According to Meshoe, the ACDP is seeing a surge in supporters from other political homes, including the African National Congress (ANC) And Democratic Alliance (DA).
“I am amazed at the people who are now coming to us in great numbers. I realised this is God’s time, God is doing something,” says Meshoe. “We will have a Godly government in South Africa. My prayer is that it will be this year. Otherwise SA will collapse — there is nothing to stop South Africa from being like the rest of Africa apart from God’s intervention.”
He says this had led the party to revising its target for the 2019 elections from being the fifth biggest party in the country to third.
“Pastors preached against us from the pulpit,” when the party was first formed, says Meshoe. “We stood for Christ when it was not fashionable and now people realise it can be done.

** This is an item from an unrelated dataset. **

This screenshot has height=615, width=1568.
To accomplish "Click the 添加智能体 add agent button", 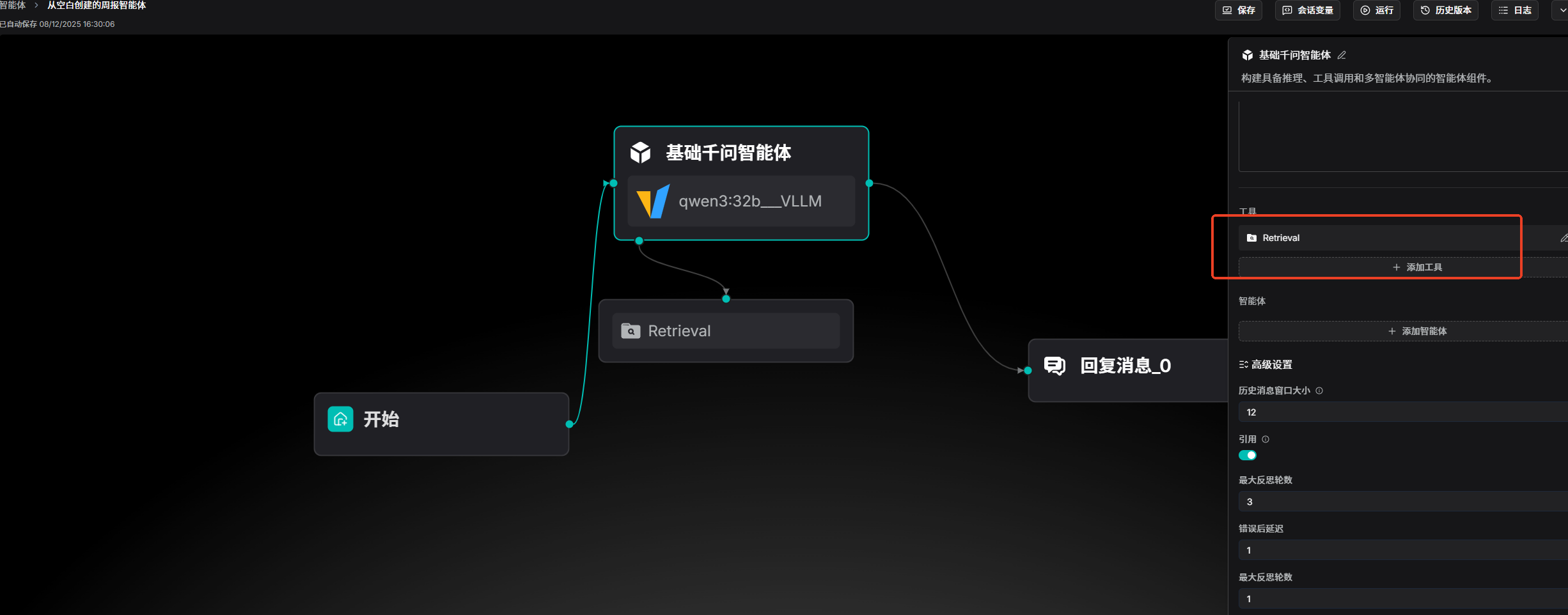I will point(1417,331).
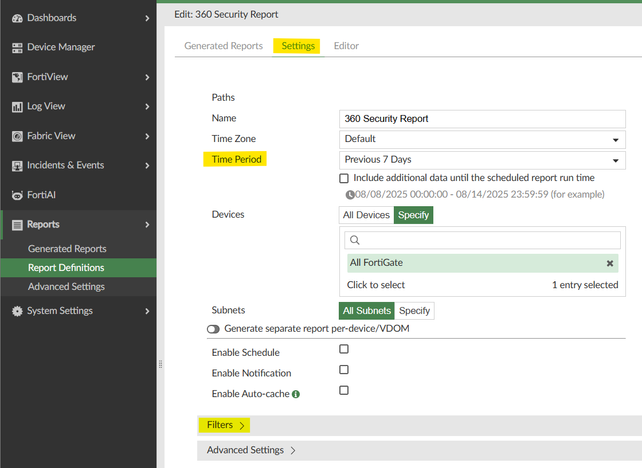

Now we are starting to see that people want to support what is there and has proved itself.
Meshoe points out that the ACDP has Christianity in its name as a democratic organisation, which means it’s values, principles, and roots are in Scripture.

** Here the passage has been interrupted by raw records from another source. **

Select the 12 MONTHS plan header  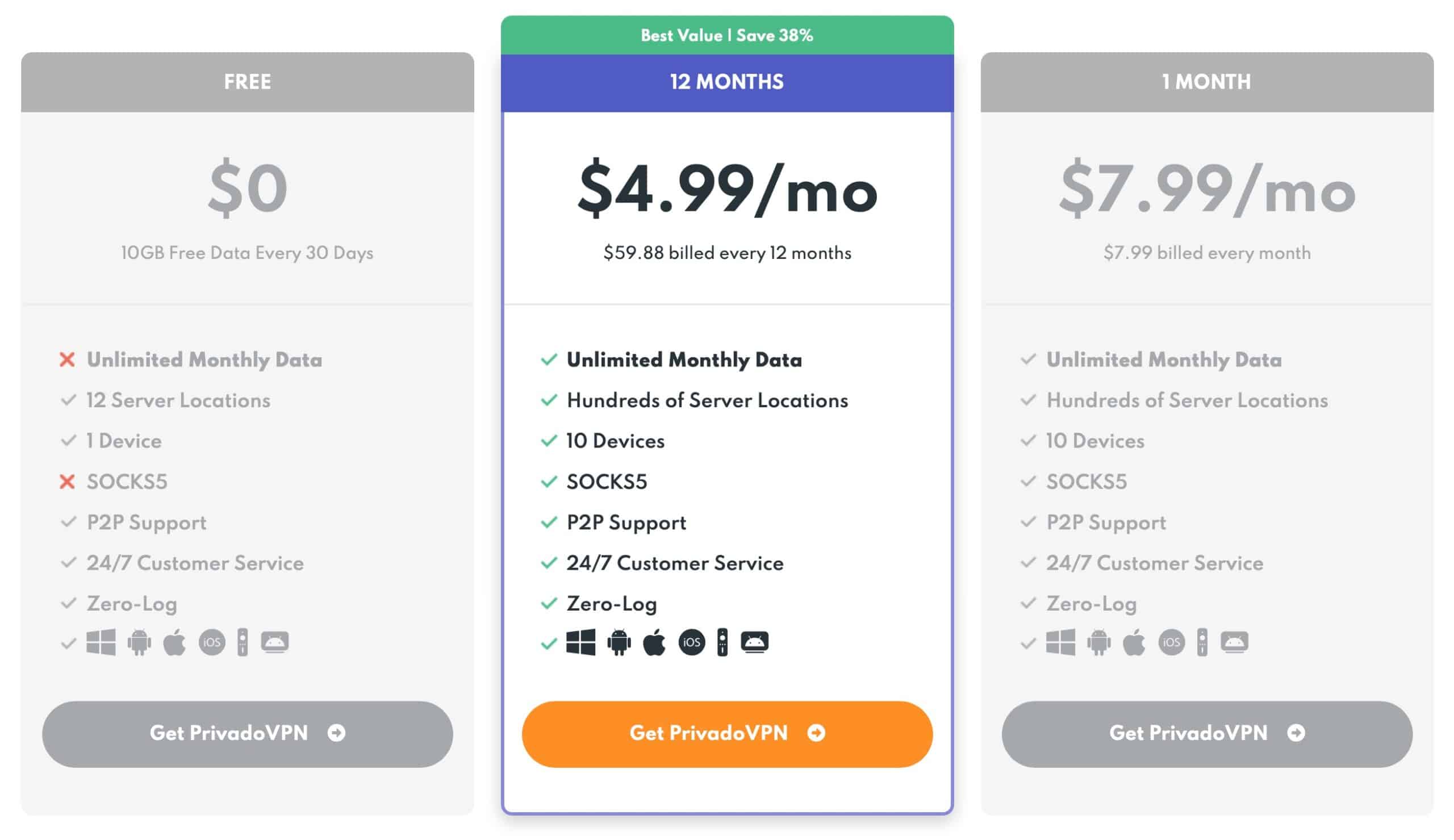tap(726, 82)
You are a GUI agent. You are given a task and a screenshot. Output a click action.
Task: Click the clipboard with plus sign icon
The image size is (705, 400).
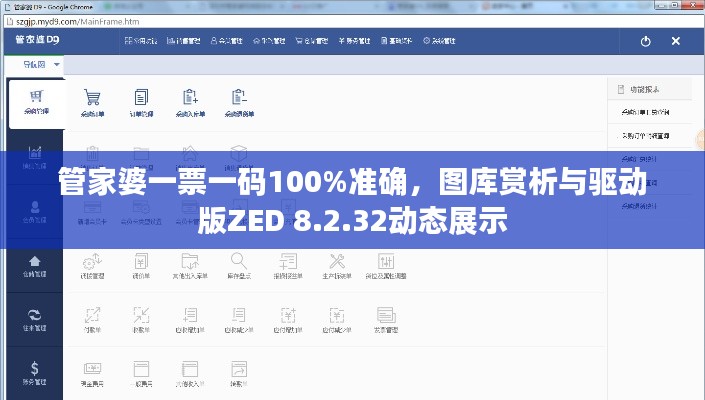pyautogui.click(x=190, y=101)
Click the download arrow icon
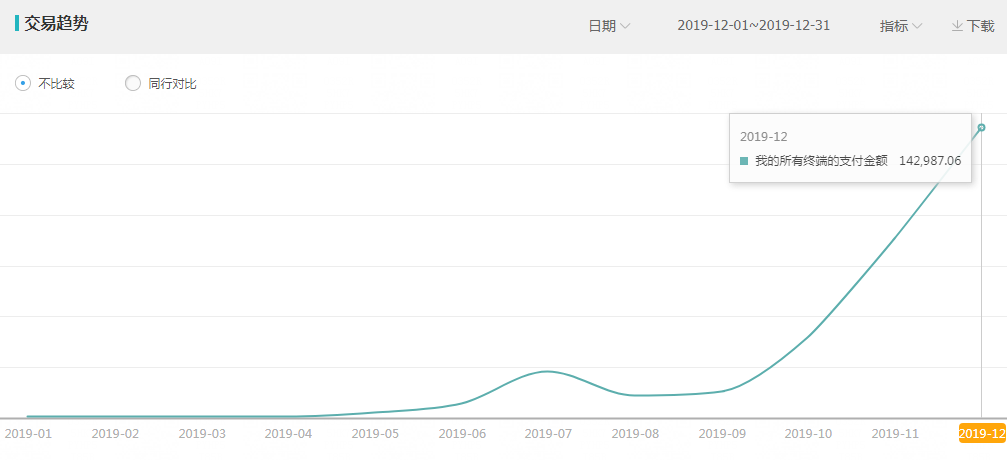The width and height of the screenshot is (1007, 460). [x=957, y=26]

“We are not ashamed to be associated with the Scripture. Accountability, ethics, justice — these are things you find in Scripture. There is no danger of church dogma or doctrine with the ACDP. We understand that Jesus himself gave human beings the right to choose — He never imposed himself on anybody. Because Jesus never imposed himself on anybody no party has the right to impose anything on anybody,” says Meshoe.
With regards to 2019 as election year, Meshoe says that political analysts and scientists agree that there is no liberation movement in Africa that has been in power for less than 20 years due to the loyalty factor. He believes that loyalty is what drove Zimbabweans to vote in support of former President Robert Mugabe for so many years, for example, but that there is a 20-25 year ceiling after which voters generally start looking for options.

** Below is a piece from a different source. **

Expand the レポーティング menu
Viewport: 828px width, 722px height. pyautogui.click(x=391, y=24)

“In South Africa the ceiling of loyalty has been broken and the 2019 elections will be a true tester for the South AFrican population’s wishes and attitudes towards the ACDP,” says Meshoe.
The new parties
The Renewed South Africa Party (RSAP) is led by Professor Cornelis Roelofse, and proposes a shift away from a top-heavy governance structure to one that is based largely on district or regional administrations.
Roelofse believes that there is room for faith-based parties to differ on policy and that the Renewed SA model places service delivery at the forefront. He says that where faith-based parties agree on issues they will work together to promote Christian values.
Renewed SA is aiming for representation in a number of provinces after the election as well as some seats in parliament nationally. This will allow the party to grow its base as it is currently largely self-funded by members. The party has already seen support increasing in Limpopo, the Cape, and Gauteng, and plans to mobilise more in KwaZulu-Natal.
Roelofse says he believes many Christians have not been active in politics in the past as their faith was often seen as a private matter, but that the country’s current leadership is seen as untrustworthy, creating the need for a biblical alternative.
The African Covenant (ACO) Party is led by Dr Convy Baloyi and says its aim is to be a righteous movement in politics in South Africa. The party’s core principles are love, truth, and selflessness and it aims to be an alternative to killings and “Sodomite-like behaviour.”
Baloyi believes that the ACO is going to “shock the system” and be the ruling parting in South Africa after the next election, something he believes is “supernaturally possible”.
Baloyi believes that he has a calling to be a righteous leader and that God will not allow South Africa to be governed by the unrighteous beyond the elections. Baloyi says that in the eight months of ACO’s existence it has seen significant support at ground level, notably in the Free State, KwaZulu-Natal, and in the Eastern Cape.